What the Dog Saw
By Malcom Gladwell
The best part about Malcolm Gladwell is the fact that he thinks up questions no one else does. Questions like: why is there only one kind of ketchup when there are dozens of kinds of mustard? What is the difference between a puzzle and a mystery? What if Enron’s trouble wasn’t a lack of disclosure so much as too much information? What actually goes into profiling a criminal? All these questions are examined, if not necessarily answered, in What the Dog Saw.
This volume is a collection of essays Gladwell wrote for The New Yorker over the years. As such, there is only a loose cohesion between the chapters. The main problem with this is Gladwell could not go as deep into any given subject as I would have liked.
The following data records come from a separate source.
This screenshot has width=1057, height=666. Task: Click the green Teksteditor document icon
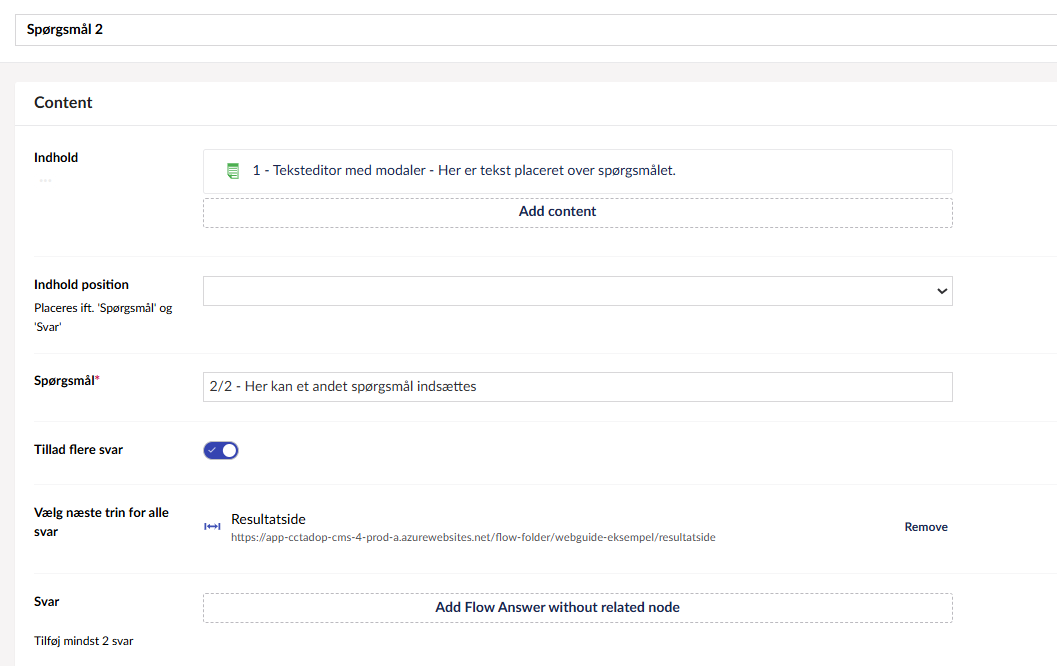tap(233, 171)
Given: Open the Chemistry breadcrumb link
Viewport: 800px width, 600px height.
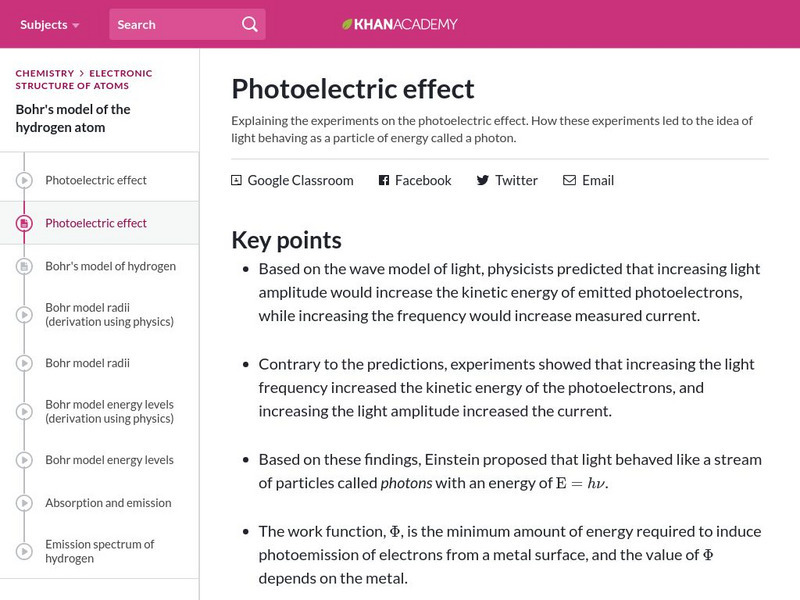Looking at the screenshot, I should pyautogui.click(x=45, y=73).
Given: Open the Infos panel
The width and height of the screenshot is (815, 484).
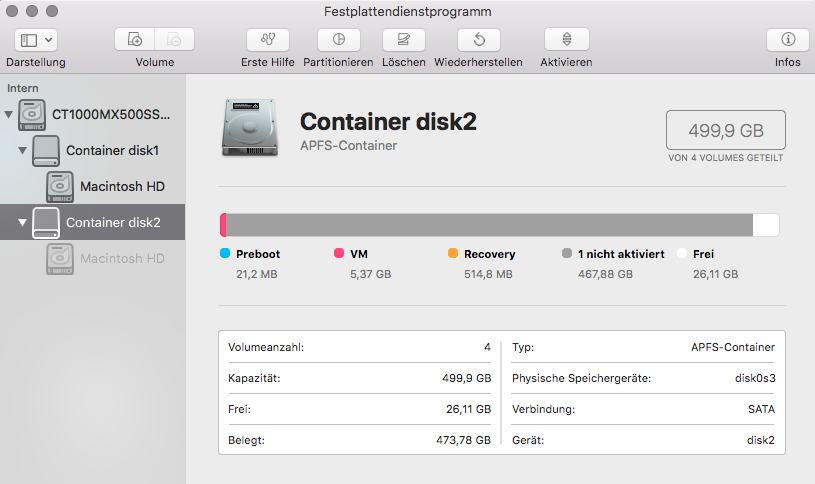Looking at the screenshot, I should 788,40.

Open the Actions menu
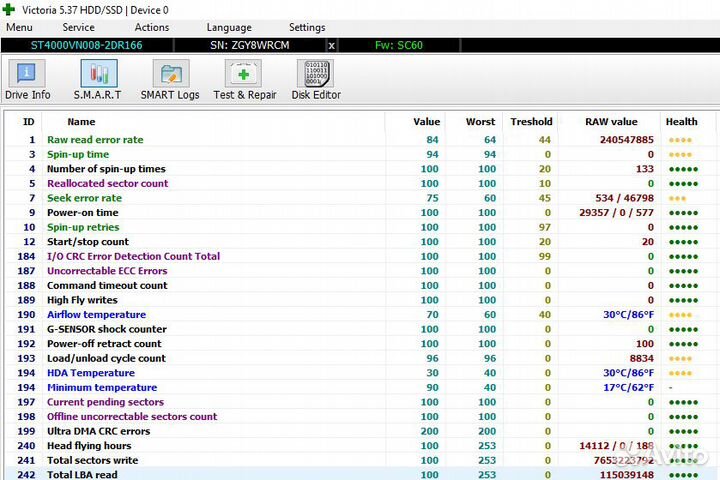tap(151, 28)
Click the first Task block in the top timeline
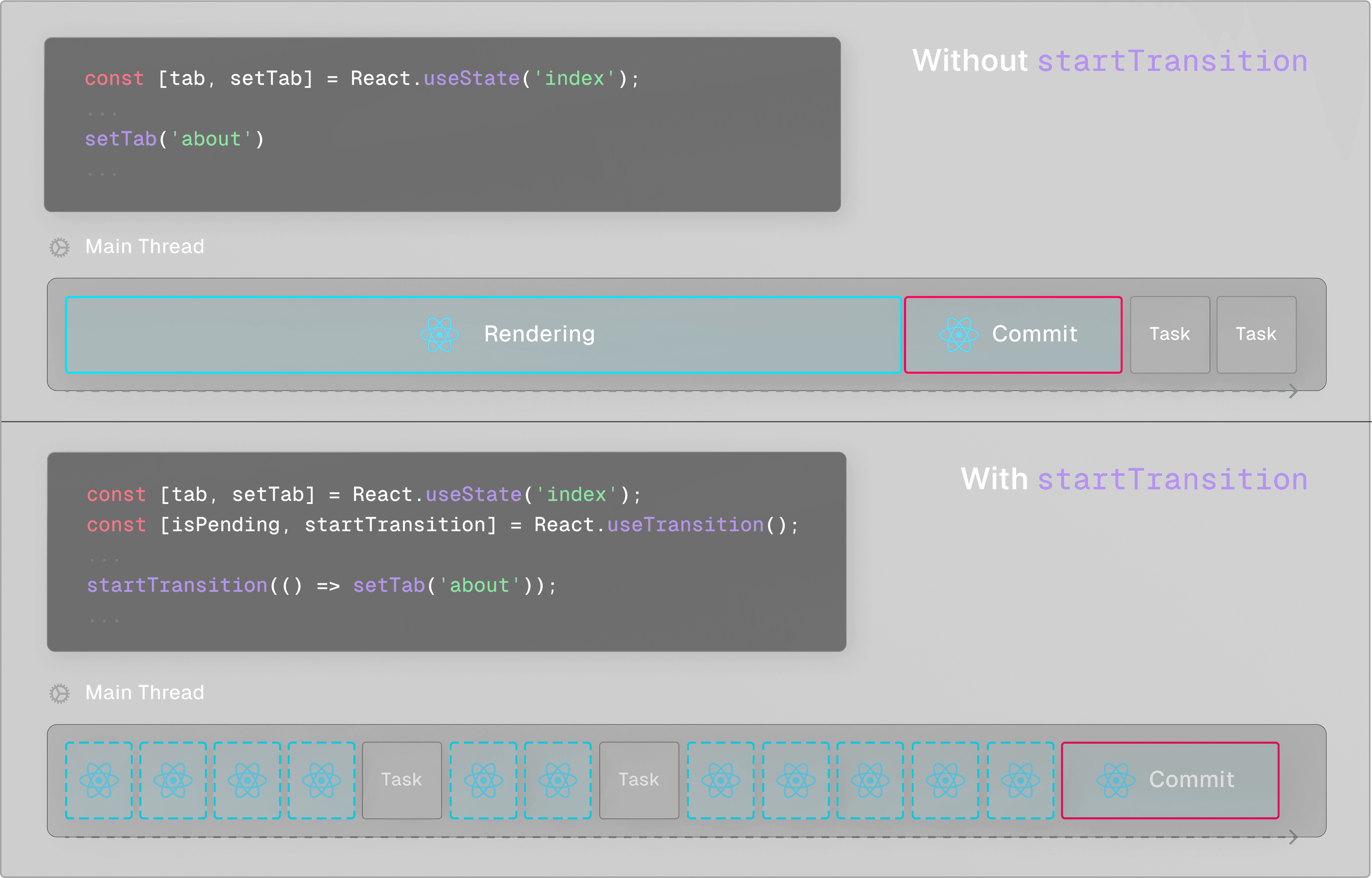This screenshot has width=1372, height=878. click(x=1169, y=335)
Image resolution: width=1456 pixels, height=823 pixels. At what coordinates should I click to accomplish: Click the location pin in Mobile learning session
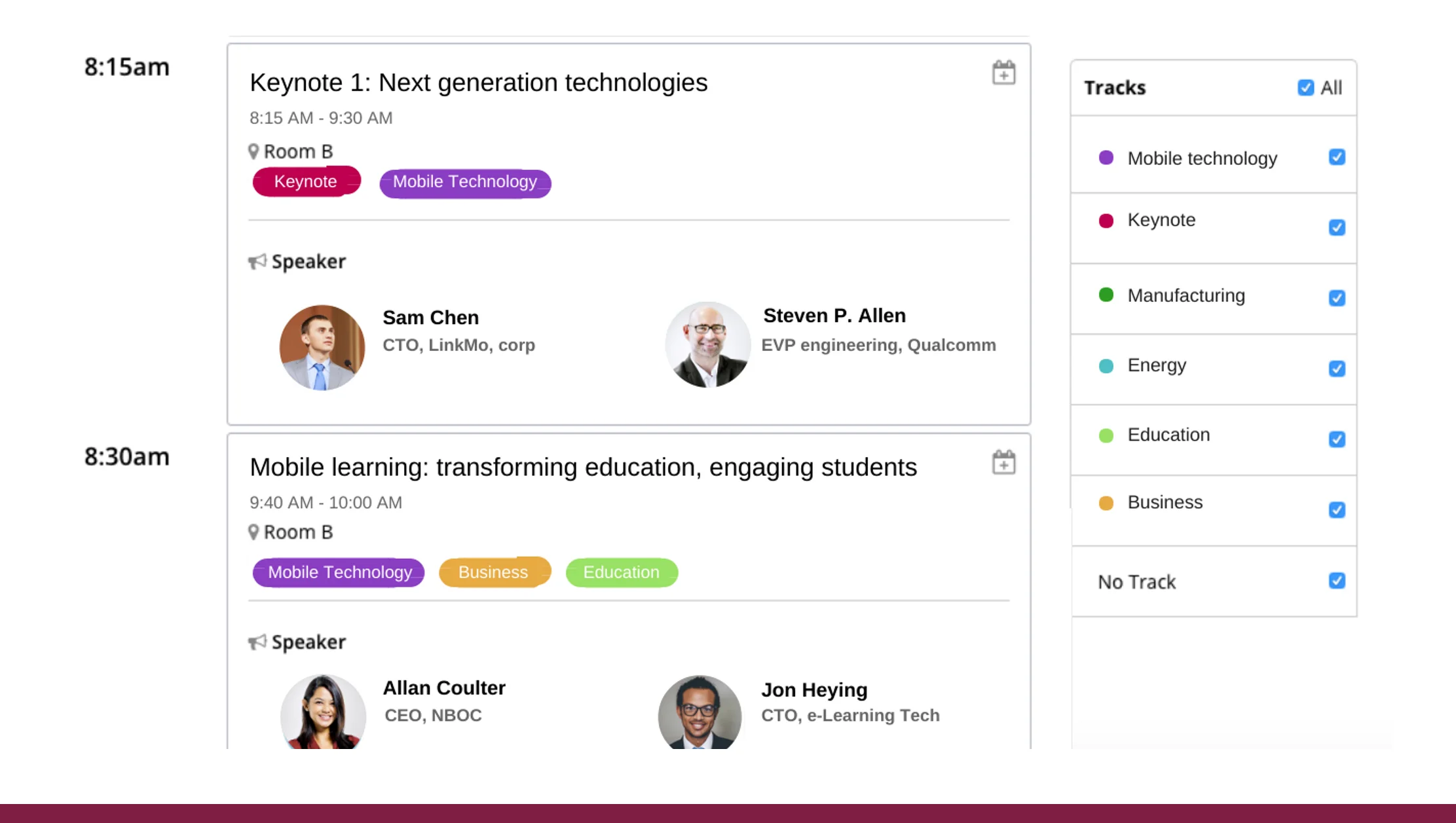coord(253,532)
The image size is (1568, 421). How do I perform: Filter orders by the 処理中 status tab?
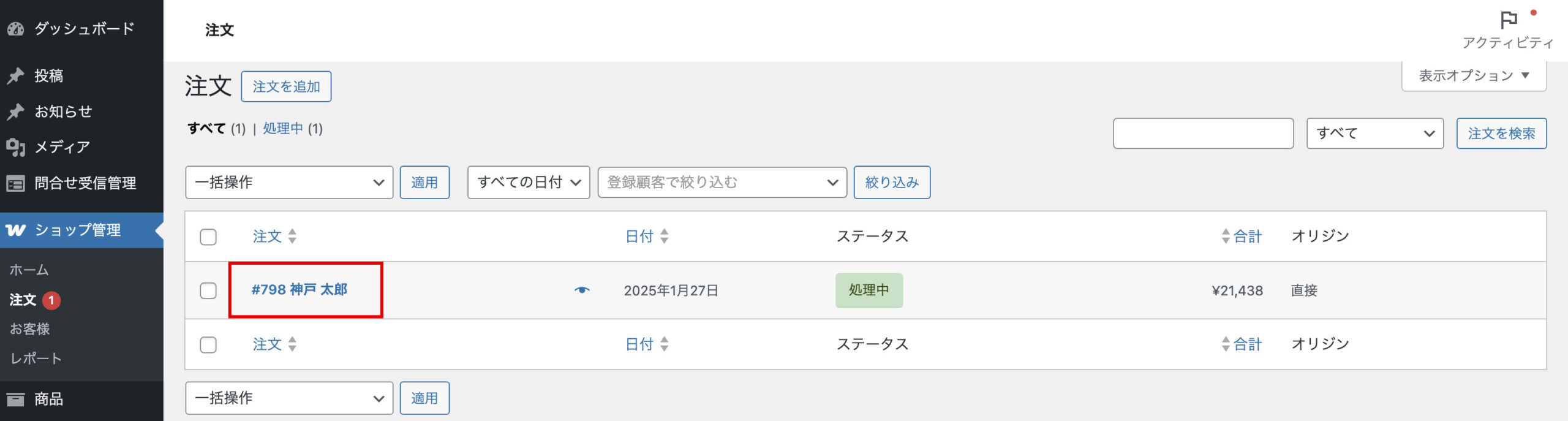(282, 129)
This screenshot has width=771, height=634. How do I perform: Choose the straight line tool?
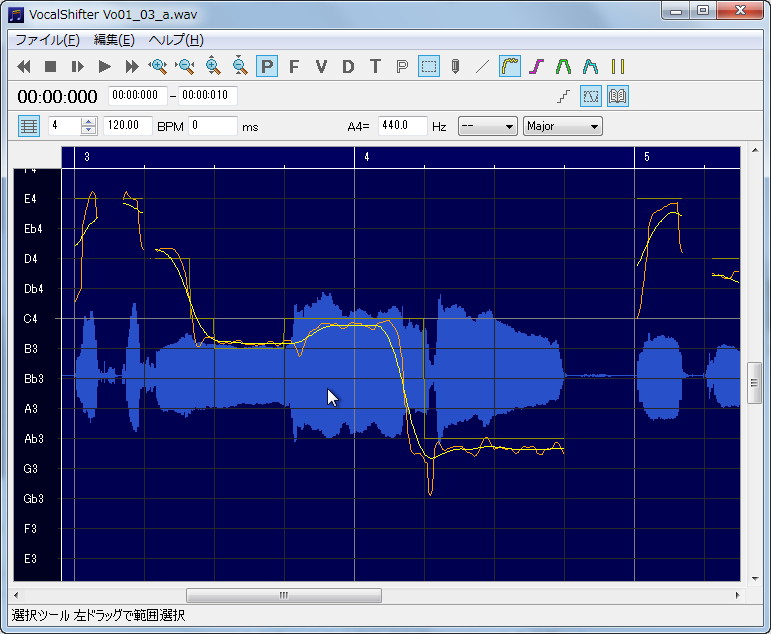(x=482, y=66)
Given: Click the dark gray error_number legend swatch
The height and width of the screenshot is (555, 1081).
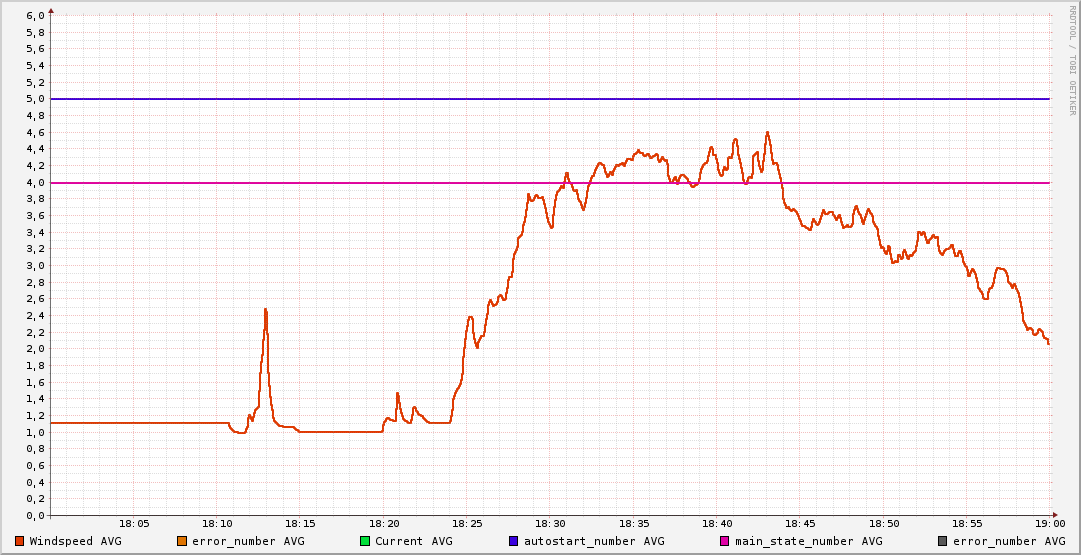Looking at the screenshot, I should pyautogui.click(x=942, y=541).
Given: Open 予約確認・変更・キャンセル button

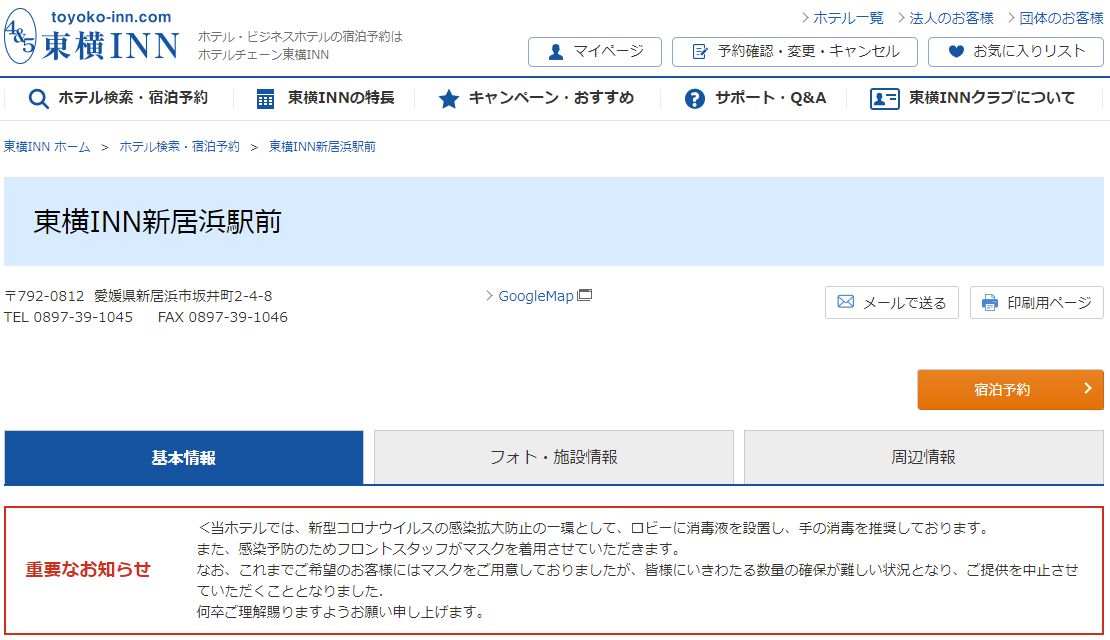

He clearly goes to the trouble of researching his subjects very thoroughly, and it would have been cool to read more of his findings.
In publishing a collection of shorter works, Gladwell highlights his writing capabilities. I love Gladwell’s turn of phrase. He has a prodigious vocabulary and makes excellent use of it. In reading his work, it feels like his entire goal is to get you to question the things around you. Often in these essays, he doesn’t give you a solution or answer to the problems that he poses. I find that highly useful, as it encourages me to think more for myself.
I would recommend anyone read this book. It’s fun, entertaining and thought provoking.